▸ **What to do**
Search the records below for the word "click" and show every line where it occurs.

*** Opening Data excerpts ***

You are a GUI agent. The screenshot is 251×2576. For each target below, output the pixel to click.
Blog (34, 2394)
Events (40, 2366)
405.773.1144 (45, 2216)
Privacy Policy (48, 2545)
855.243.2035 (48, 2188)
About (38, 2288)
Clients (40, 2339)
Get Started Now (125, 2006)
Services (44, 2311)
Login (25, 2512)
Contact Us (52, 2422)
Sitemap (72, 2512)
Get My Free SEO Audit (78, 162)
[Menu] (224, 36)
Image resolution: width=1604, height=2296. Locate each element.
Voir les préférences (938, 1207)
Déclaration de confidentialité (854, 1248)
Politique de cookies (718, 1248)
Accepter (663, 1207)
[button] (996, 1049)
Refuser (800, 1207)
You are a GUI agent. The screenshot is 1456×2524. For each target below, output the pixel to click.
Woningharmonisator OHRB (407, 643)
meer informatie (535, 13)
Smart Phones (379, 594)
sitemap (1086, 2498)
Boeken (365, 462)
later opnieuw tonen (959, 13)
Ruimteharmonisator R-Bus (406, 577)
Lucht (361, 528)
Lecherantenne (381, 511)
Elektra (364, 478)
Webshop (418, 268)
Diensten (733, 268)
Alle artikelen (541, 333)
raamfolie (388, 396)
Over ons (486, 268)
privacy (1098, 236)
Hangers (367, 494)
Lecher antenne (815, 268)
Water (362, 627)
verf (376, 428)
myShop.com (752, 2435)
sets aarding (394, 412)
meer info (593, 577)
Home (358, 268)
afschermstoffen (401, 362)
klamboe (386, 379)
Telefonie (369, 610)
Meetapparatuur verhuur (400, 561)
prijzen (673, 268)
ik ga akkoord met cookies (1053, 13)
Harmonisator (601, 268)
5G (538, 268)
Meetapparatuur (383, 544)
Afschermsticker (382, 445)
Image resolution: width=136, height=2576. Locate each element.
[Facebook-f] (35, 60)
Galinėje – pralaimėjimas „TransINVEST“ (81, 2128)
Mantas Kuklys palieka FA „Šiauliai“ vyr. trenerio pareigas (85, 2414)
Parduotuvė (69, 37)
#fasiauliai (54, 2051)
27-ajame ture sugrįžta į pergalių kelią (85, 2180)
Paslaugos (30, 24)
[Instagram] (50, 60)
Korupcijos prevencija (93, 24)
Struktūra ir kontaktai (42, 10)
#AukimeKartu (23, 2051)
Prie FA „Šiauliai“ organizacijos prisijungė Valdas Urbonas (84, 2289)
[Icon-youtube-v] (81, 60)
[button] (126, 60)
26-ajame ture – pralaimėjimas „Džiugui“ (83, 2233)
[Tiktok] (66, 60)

*** Closing Data excerpts ***

▸ **Exercise solution**
You are a GUI agent. The screenshot is 251×2576. For each target below, output the pixel to click.
You are a GUI agent. The screenshot is 1456×2524. For each target below, output the pixel to click.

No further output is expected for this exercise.